An exception that was brought to light was one issued in 2004, to Nicholas Merrill, who ran a rather small ISP named Calyx. The FBI read the law to allow them to request a lot more than the basic information outlined. They asked for assigned IP addresses, as well as a lot of other information. Merrill and Calyx fought the NSL over 10 years before it was unsealed fully. The Judge noted that one key piece of evidence in this unsealing was a JOD manual claiming that the FBI could get even more information, including URL history, email headers and even cell phone location data. This information is quite a few levels above the normal metadata.
It’s pretty crystal that the FBI views the statutes information on using NSLs as guidelines and not a comprehensive list. In 2004 the FBI issued 56,507, and the EFF reported many of these as being used improperly. Its speculated that among these that tens of thousands of NSLs included requests for ECTRs seeing as how the FBI has a broad definition.
The Office of Legal Counsel finally put a stop to the FBI’s abuse of NSLs. The report filed with the OLC limited the list of information, as well as stating that the way the FBI was using NSLs was abuse by referencing ECTRs and allowing themselves to issue NSLs to other than telephone companies and requesting only subscriber information and billing records for regular phone service.

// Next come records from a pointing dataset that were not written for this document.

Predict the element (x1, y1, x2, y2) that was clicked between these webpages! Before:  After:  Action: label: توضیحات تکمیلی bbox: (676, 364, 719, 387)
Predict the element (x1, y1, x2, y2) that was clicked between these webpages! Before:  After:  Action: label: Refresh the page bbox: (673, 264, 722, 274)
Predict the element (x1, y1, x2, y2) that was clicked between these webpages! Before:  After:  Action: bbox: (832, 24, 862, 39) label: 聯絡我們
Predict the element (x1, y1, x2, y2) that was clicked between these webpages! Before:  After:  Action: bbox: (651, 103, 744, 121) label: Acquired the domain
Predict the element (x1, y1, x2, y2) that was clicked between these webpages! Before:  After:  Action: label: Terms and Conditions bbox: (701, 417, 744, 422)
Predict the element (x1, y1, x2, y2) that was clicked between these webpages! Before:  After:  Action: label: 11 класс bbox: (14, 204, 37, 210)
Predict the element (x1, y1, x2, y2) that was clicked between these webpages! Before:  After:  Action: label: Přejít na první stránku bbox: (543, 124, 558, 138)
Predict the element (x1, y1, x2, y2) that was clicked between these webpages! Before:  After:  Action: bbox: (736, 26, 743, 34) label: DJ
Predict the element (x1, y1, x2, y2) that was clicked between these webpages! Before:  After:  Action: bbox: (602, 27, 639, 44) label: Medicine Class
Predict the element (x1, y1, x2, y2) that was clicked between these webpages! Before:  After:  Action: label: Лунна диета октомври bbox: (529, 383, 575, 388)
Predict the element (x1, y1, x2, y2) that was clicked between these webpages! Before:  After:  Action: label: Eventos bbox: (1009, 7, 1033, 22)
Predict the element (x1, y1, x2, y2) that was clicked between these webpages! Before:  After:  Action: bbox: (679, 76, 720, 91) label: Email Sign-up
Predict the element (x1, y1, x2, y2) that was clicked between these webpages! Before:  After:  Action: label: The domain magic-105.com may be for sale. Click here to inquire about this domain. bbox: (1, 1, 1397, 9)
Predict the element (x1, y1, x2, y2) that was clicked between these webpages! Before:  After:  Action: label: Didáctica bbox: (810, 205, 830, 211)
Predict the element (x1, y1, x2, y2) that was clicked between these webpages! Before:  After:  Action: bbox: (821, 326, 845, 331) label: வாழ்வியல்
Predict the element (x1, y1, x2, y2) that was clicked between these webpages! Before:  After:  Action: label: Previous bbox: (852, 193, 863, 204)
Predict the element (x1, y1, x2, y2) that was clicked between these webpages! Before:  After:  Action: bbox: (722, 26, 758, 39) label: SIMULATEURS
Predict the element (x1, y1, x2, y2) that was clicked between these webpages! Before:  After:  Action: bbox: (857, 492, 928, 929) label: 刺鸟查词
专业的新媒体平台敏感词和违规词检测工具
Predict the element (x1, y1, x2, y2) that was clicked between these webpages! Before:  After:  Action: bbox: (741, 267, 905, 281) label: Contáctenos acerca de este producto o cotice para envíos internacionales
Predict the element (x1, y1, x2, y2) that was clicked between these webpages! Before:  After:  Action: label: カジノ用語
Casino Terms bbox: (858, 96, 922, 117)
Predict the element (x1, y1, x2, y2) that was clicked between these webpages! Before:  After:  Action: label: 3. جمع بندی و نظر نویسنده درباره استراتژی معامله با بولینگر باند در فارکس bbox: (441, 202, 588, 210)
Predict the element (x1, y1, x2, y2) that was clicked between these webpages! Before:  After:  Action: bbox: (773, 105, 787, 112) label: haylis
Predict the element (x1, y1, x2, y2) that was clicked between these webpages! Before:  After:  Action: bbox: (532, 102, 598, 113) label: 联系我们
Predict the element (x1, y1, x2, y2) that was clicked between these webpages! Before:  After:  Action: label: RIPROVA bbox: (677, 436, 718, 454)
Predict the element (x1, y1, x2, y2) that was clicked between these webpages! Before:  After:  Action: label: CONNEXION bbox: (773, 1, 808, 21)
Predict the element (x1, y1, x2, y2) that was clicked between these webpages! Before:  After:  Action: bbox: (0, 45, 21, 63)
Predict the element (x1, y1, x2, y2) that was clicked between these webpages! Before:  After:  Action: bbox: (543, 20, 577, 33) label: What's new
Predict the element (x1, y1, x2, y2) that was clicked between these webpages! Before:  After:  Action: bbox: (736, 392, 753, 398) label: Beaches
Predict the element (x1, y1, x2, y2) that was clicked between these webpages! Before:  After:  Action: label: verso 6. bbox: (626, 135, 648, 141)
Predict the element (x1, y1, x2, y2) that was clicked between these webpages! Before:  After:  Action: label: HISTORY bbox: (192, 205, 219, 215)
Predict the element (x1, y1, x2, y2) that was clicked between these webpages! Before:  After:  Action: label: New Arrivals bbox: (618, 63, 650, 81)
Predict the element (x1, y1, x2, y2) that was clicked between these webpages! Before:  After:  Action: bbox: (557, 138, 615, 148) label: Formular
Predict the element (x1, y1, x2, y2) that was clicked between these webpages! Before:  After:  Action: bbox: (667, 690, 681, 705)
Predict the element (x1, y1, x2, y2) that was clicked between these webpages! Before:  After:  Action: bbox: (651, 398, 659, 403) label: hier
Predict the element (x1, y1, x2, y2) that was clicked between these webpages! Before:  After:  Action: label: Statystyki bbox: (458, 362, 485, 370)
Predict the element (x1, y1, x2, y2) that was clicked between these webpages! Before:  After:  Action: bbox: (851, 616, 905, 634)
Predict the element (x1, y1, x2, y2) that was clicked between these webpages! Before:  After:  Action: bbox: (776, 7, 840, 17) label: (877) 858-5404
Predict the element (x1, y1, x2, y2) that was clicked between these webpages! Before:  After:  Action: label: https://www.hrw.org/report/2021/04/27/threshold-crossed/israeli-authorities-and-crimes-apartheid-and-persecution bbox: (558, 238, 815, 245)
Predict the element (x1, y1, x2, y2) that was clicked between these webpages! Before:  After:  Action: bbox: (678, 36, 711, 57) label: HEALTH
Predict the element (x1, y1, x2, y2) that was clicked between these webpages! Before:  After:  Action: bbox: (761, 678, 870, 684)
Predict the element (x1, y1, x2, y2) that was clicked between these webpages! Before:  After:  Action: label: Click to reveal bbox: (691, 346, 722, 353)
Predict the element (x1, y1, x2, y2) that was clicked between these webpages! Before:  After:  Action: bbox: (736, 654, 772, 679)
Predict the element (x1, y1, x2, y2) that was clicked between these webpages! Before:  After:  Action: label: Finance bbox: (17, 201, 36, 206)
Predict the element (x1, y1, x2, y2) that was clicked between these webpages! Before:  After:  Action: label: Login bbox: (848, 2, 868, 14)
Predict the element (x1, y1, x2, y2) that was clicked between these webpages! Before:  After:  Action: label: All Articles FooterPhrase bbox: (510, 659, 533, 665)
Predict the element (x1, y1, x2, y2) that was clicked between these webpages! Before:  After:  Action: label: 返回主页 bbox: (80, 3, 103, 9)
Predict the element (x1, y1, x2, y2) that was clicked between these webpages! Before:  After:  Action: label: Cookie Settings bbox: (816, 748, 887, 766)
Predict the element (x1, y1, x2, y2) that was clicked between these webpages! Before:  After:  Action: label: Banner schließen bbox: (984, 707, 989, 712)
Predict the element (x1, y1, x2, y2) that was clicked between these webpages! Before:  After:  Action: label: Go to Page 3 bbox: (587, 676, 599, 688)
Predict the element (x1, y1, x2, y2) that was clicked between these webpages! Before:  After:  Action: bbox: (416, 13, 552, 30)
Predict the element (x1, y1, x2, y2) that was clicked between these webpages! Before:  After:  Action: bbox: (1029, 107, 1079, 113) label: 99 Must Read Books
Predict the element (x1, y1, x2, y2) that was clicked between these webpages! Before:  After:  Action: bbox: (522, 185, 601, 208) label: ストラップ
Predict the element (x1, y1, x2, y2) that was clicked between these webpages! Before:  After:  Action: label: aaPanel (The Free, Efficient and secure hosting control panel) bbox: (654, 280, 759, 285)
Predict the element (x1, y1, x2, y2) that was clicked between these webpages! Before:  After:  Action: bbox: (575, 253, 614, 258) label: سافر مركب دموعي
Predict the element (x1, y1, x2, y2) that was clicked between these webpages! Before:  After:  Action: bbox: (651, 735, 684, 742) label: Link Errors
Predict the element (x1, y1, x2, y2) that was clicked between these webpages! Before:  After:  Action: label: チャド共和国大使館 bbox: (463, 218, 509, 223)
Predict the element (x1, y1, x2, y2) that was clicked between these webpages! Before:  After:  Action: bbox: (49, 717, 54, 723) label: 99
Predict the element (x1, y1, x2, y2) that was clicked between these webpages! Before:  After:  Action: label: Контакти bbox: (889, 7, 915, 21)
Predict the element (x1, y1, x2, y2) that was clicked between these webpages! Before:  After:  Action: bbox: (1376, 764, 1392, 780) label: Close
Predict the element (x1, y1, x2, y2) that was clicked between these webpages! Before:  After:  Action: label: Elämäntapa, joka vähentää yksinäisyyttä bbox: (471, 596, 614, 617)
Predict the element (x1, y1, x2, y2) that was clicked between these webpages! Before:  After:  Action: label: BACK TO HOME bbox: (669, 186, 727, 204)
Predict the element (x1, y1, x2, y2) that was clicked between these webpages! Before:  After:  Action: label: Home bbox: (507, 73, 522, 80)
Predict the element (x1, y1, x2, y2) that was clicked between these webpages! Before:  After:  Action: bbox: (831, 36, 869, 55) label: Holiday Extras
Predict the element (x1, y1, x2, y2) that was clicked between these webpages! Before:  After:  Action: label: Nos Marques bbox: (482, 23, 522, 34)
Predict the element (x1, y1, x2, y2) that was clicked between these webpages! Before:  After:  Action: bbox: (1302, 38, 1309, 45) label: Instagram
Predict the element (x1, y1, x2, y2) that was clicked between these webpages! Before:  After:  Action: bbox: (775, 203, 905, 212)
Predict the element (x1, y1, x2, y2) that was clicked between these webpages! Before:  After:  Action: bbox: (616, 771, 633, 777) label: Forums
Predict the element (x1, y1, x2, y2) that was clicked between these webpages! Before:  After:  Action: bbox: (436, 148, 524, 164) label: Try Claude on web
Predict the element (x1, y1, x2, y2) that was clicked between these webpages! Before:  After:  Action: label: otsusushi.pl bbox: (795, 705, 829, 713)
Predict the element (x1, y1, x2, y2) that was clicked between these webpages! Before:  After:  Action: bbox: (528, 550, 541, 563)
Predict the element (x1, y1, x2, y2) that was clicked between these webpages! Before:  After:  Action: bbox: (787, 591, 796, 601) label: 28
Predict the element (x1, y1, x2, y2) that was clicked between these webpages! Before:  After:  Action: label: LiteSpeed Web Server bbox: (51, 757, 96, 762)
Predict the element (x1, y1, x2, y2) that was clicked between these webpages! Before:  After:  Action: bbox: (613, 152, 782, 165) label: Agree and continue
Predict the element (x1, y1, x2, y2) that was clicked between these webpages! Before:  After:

It seems the FBI payed no mind to this, and a testimony by the DOJ was issued in 2011 concluded the FBI could request IP addresses and other non-content information that was being considered ECTRs. The FBI continued to demand ECTR info from Internet companies. In example are EFF’s unnamed client, Yahoo, who published a copy of the NSL from 2013 the FBI issued them. Most of the companies refused.
The FBI has been pushing these changes ever since it was caught abusing the NSL privilege. Two such amendments have already been proposed to help the FBI achieve its goal. Senator Cornyan proposed an amendment to the Email Privacy Act, along with several other amendments. This isn’t the only side to to the fight however. The EFF is fighting on behalf of two unnamed clients that received NSLs, saying that the gag orders are unconstitutional. After the first ruling was in the district court didn’t go their way, the EFF is going to the ninth circuit court of appeals later this year. Even when the FBI uses an NSL correctly, the gag order allows them to work in secrecy, gathering intelligence and hushing up the unlucky recipient of the NSL without the bat of an eye.